Stored data entries
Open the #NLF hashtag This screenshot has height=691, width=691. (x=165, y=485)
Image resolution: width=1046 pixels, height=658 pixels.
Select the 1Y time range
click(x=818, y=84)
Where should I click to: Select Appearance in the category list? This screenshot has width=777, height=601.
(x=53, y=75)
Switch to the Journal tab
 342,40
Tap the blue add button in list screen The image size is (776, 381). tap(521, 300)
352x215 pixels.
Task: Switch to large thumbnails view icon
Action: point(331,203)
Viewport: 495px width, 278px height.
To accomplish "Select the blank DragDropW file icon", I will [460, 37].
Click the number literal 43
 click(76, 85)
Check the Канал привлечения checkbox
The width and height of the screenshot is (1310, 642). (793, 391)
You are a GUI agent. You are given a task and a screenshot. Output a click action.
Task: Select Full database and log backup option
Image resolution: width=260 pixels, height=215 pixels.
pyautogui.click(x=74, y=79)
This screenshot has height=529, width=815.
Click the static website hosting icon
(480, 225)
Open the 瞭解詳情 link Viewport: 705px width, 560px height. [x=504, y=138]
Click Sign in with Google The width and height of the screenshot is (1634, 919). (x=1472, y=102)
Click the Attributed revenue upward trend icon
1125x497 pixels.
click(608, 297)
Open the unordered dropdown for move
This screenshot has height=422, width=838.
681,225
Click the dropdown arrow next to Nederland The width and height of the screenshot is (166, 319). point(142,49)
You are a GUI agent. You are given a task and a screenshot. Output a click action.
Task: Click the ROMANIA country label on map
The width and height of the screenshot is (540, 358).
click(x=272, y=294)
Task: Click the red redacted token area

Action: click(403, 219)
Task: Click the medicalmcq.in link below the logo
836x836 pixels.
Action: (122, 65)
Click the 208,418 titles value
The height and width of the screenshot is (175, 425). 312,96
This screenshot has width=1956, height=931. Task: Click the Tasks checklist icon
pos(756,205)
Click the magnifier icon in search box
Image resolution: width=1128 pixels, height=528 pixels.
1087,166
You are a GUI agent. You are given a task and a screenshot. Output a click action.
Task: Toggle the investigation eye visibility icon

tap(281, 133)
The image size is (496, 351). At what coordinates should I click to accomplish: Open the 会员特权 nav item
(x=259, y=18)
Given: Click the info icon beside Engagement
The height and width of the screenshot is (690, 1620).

Exercise goal ▸ Go through the records above. Copy each line in which the string "link" appears.

Answer box ▸
Open the 瞭解詳情 link Viewport: 705px width, 560px height. [x=504, y=138]
Task: Click the medicalmcq.in link below the logo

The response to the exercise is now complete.